Now that the application knows where to search for annotations, we provide it with a controller that has been annotated. The following controller class method demonstrates basic REST method annotation: 



  @RequestMapping(value = "/account/{id}", method = {RequestMethod.GET})
  @ResponseBody

  // swagger metadata 
  @ApiOperation(value = "View a profile", response = Profile.class)
  // swagger metadata
  @ApiImplicitParams({
  @ApiImplicitParam(name = "Authorization", value = "Authorization token",
  required = true, dataType = "string", paramType = "header")})

  public ResponseEntity
  
    findByAccountId(@PathVariable("id") String accountID, HttpServletRequest httpServletRequest) {

   // ...

 }




We have discussed Docker in the previous articles on containers and container orchestration. We reintroduce you to Docker as each of the reference implementation services will be packaged as a Docker container image with our build automation tool. The generated Docker image provides a local instance of the container image. Additionally, pre-built container images for each of the services will be published to Docker-Hub so that the service containers can be pulled directly from the cloud without having to build it.

Docker Installation

Rather than reprint the installation instruction for the Docker Engine, we will point you to Docker's own installation documentation.

Docker-Compose

We could manually start each of our service containers, which is both tedious and error-prone. Alternatively, we could dive into full-blown orchestration with Docker Swarm or Kubernetes. Unfortunately, both of these tools have non-trivial learning curves. Instead, we will crawl before we sprint. We will begin managing our application's service containers using Docker-Compose. Docker-Compose is a simple tool for defining and running multi-container Docker applications.
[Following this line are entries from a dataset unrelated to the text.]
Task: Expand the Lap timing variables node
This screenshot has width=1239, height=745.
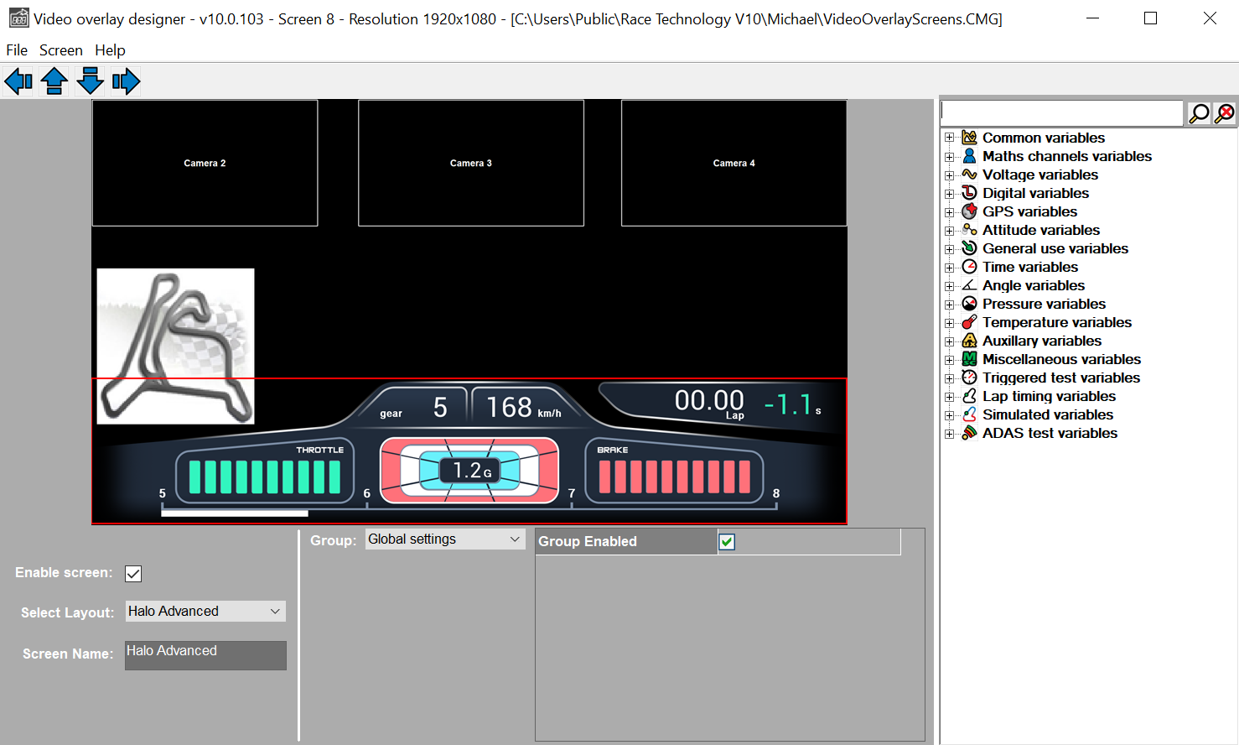Action: (x=949, y=396)
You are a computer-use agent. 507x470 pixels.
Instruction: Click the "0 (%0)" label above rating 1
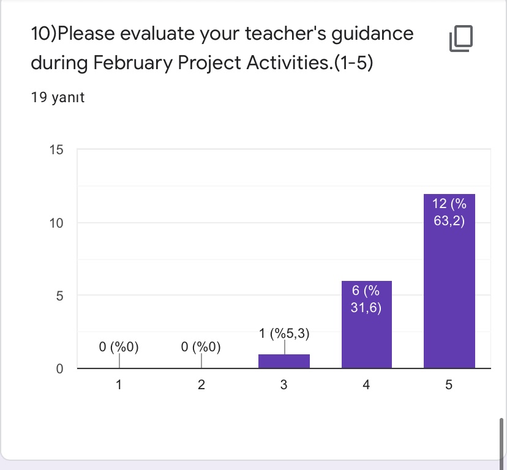[x=119, y=347]
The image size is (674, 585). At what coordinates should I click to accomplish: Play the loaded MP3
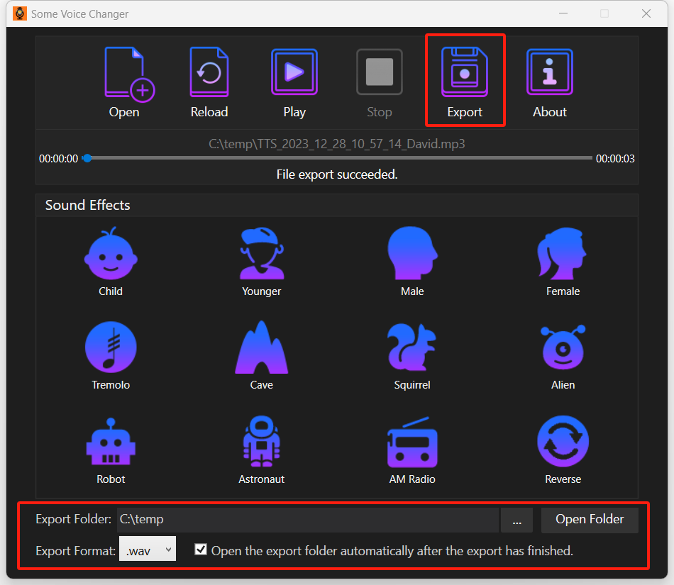[294, 82]
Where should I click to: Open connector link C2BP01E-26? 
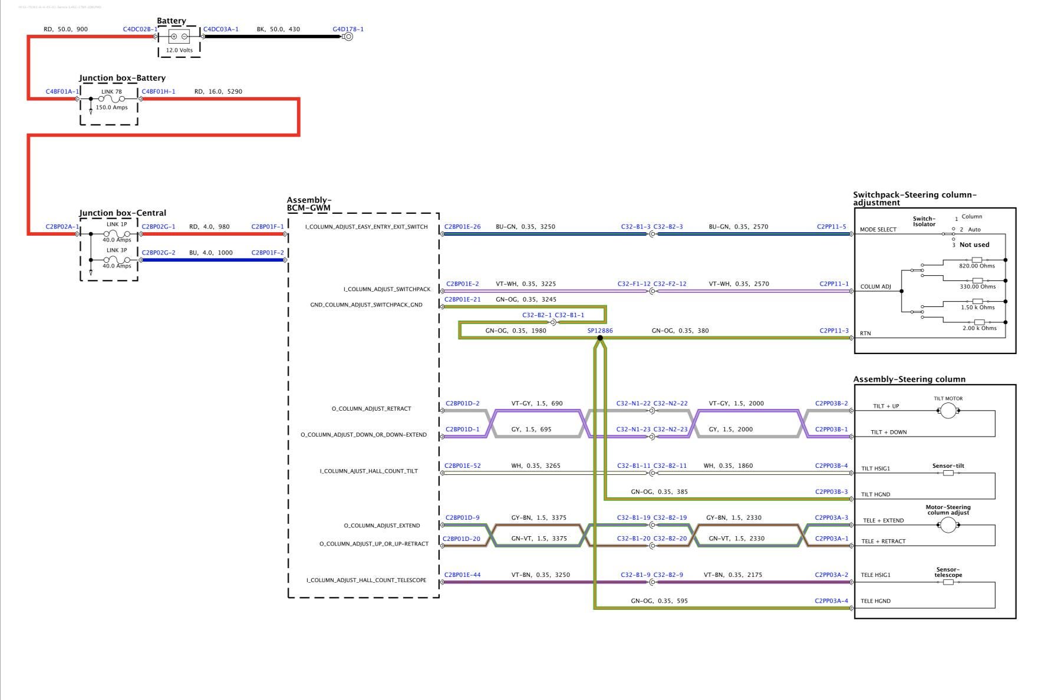pos(462,226)
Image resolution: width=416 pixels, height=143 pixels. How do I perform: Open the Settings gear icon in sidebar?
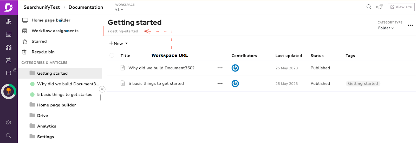pos(9,123)
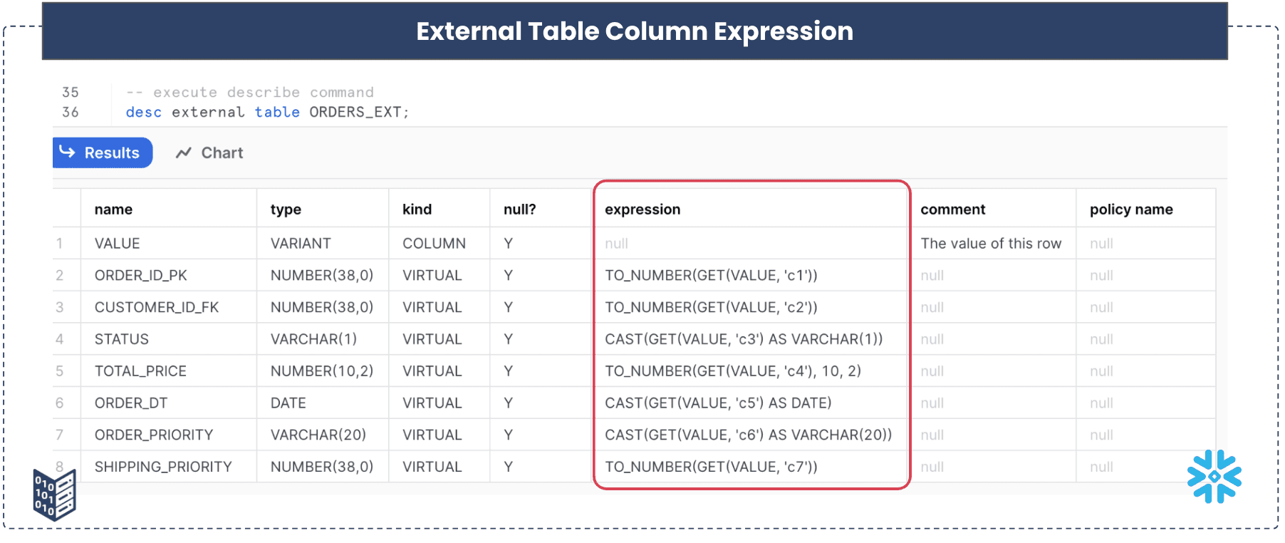
Task: Click code line 36 desc statement
Action: (x=267, y=112)
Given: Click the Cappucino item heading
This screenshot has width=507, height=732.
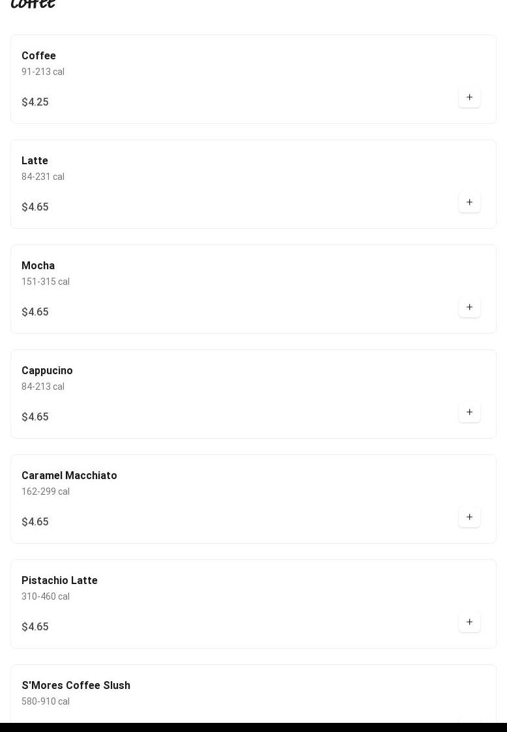Looking at the screenshot, I should point(47,371).
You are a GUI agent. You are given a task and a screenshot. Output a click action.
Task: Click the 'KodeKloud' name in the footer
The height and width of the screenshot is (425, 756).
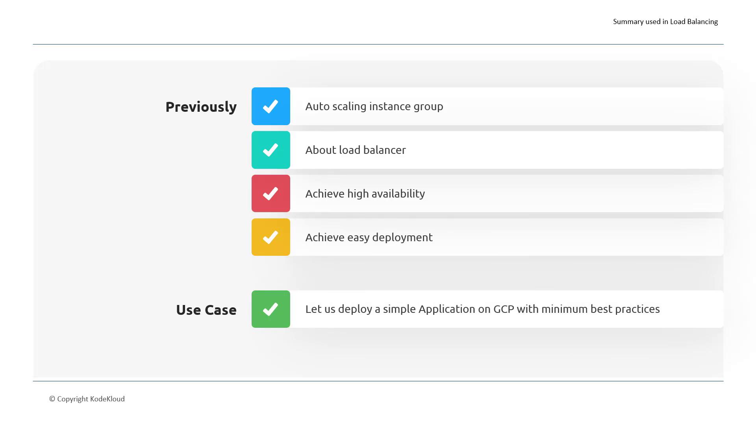(107, 399)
Docker-Compose Installation

Again, rather than reprint the installation instruction for Docker-Compose, we will point you to Docker's own installation documention.

With Docker-Compose, we will use a YAML file to describe the application’s service configuration. 


  ## define the version of Docker-Compose we will be using
  version: "3.1"

  # define our services

  services:

  ## RABBIT MQ Messaging
  rabbitmq:
  image: rabbitmq:3.5.3-management
  ports:
  - 15672:15672
  - 5672:5672
  networks:
  - rpc_network

  ## RPC SERVER
  rpcserver:
  image: thinkmicroservices/rpcserver
  networks:
  - rpc_network
  environment:
  - spring.rabbitmq.host=rabbitmq
  - spring.rabbitmq.port=5672
  depends_on:
  - rabbitmq

  ## RPC CLIENT
  rpcclient:
  image: thinkmicroservices/rpcclient
  networks:
  - rpc_network
  ports:
  - 8080:8080

  environment:
  - spring.rabbitmq.host=rabbitmq
  - spring.rabbitmq.port=5672
  depends_on:
  - rabbitmq

  networks:
  rpc_network:

In this example, we describe an application consisting of three container services:
  • rabbitmq- this configures an instance of rabbitmq message broker.
  • rpcserver- this configures an instance of an rpc server. This container depends on the rabbitmq container and won't start until the dependency has started.
  • rpcclient- this configures an instance of an rpc client app. This container depends on the rabbitmq container and won't start until the dependency has started.
We define the rpc_network as the network shared between each container.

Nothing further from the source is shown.